Cell adhesion molecules have a key role in the migration of T cells to inflammatory foci. However, the effect of the endothelial-lymphocyte interaction on the activation of the latter cells remains unresolved. We have studied the effect of resting and stimulated endothelial cells (ECs) on the activation of peripheral blood T cells (PBTLs), as assessed by the expression of CD69 and CD25 activation antigens. The incubation of PBTLs with tumor necrosis factor-alpha-activated EC monolayers, either alive or fixed, induced the expression of CD69 but not CD25, preferentially in the CD8(+) CD45RO+ cell subset. Furthermore, it induced the production of cytokines such as IFN-gamma, but not that of interleukin-2 (IL-2) and IL-4. EC treated with other stimuli such as IL-1beta, IFN-gamma, or lipopolysaccharide also showed the same proactivatory effect on T cells. Lymphocyte activation was almost completely inhibited by blocking anti-CD18 and anti-intercellular adhesion molecule-1 (anti-ICAM-1) monoclonal antibodies (MoAbs), but only slightly affected by MoAbs against CD49d, vascular cell adhesion molecule-1, and anti-IL-15. In addition, the interaction of PBTL with immobilized ICAM-1 induced CD69 expression in the same memory T-cell subset. IL-15 induced T-cell activation with expression of CD69 and CD25, and production of IFN-gamma, and its effect was additive with that triggered by cell adhesion to either EC or immobilized ICAM-1. The transmigration of PBTLs through either confluent EC monolayers or ICAM-1-coated membranes also induced efficiently the expression of CD69. When IL-15 was used as chemoattractant in these assays, a further enhancement in CD69 expression was observed in migrated cells. Together these results indicate that stimulated endothelium may have an important role in T-cell activation, through the lymphocyte function antigen-1/ICAM-1 pathway, and that IL-15 efficiently cooperates in this phenomenon. These observations could account for the abundance of CD69(+) cells in the lymphocytic infiltrates of several chronic inflammatory diseases.

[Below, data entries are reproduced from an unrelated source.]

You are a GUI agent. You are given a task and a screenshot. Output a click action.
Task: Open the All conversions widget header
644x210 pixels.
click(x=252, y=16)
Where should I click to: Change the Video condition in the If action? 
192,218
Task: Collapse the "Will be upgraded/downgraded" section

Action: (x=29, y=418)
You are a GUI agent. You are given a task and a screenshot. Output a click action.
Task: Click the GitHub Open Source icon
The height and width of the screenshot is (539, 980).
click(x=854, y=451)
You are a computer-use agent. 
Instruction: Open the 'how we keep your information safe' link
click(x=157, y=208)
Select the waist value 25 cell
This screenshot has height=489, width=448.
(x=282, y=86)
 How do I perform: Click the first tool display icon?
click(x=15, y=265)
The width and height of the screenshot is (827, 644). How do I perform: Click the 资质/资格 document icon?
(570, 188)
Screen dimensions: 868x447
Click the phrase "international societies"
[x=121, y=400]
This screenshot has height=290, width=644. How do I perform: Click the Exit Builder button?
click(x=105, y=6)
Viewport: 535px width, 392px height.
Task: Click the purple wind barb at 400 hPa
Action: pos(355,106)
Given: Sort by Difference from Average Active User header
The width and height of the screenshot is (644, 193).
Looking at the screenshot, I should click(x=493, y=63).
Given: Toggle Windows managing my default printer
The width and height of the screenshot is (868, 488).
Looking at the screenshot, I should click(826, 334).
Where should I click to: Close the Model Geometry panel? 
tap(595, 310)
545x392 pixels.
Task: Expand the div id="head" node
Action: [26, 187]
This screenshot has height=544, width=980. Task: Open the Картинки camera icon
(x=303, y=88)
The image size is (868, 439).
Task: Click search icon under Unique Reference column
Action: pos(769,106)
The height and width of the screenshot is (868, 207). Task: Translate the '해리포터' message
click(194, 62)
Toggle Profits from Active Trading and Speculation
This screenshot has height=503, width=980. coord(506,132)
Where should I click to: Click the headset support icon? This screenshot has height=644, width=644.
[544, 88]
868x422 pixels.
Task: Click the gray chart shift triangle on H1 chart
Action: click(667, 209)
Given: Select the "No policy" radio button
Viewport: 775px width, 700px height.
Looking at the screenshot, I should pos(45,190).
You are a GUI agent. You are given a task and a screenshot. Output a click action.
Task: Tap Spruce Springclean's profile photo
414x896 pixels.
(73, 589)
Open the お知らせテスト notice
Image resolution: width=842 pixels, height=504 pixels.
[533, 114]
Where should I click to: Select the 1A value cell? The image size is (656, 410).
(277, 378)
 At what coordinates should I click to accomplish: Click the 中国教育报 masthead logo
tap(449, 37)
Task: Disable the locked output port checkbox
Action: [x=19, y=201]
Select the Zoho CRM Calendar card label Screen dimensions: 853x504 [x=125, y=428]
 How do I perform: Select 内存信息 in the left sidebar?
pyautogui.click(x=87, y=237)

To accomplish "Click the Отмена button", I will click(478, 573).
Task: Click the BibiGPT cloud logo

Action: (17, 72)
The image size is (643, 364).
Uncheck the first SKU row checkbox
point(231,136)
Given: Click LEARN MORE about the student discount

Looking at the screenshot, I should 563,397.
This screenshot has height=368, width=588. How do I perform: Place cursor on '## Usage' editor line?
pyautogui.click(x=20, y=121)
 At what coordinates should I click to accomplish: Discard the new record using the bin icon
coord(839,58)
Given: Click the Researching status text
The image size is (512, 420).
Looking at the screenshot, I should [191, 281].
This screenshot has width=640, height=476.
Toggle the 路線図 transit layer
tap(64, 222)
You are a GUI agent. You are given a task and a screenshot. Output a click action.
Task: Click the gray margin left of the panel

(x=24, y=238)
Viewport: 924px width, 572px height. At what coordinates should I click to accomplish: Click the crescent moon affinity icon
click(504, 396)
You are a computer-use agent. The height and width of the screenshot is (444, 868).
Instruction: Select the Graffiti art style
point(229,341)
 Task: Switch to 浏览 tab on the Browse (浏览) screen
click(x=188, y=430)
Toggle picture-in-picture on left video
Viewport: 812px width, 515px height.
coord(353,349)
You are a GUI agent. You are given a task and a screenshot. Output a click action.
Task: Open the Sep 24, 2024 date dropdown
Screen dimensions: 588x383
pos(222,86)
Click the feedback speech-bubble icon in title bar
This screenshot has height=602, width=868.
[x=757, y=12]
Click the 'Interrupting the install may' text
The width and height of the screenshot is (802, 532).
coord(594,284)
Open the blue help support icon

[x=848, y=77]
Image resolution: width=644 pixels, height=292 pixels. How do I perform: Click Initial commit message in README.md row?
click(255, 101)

细胞黏附分子在T细胞向炎症灶迁移中起关键作用。然而,内皮细胞与淋巴细胞的相互作用对后者细胞激活的影响仍未明确。我们研究了静息和刺激后的内皮细胞(ECs)对外周血T细胞(PBTLs)激活的影响,通过CD69和CD25激活抗原的表达来评估。将PBTLs与肿瘤坏死因子-α激活的EC单层细胞(活的或固定的)共孵育,可诱导CD69表达,但不诱导CD25表达,且优先在CD8(+) CD45RO+细胞亚群中诱导。此外,它还诱导细胞因子如IFN-γ的产生,但不诱导白细胞介素-2(IL-2)和IL-4的产生。用其他刺激物如IL-1β、IFN-γ或脂多糖处理的EC对T细胞也显示出相同的促激活作用。淋巴细胞激活几乎完全被阻断性抗CD18和抗细胞间黏附分子-1(抗ICAM-1)单克隆抗体(MoAbs)抑制,但仅受到抗CD49d、血管细胞黏附分子-1和抗IL-15的MoAbs轻微影响。此外,PBTL与固定化ICAM-1的相互作用在相同的记忆T细胞亚群中诱导CD69表达。IL-15通过诱导CD69和CD25表达以及IFN-γ产生来激活T细胞,其作用与细胞黏附于EC或固定化ICAM-1所触发的作用具有相加性。PBTLs通过汇合的EC单层细胞或ICAM-1包被的膜进行跨膜迁移也能有效诱导CD69表达。当在这些实验中使用IL-15作为趋化因子时,在迁移细胞中观察到CD69表达进一步增强。这些结果共同表明,刺激后的内皮细胞可能通过淋巴细胞功能抗原-1/ICAM-1途径在T细胞激活中起重要作用,并且IL-15在这一现象中有效协同作用。这些观察结果可以解释几种慢性炎症疾病淋巴细胞浸润中CD69(+)细胞的丰富现象。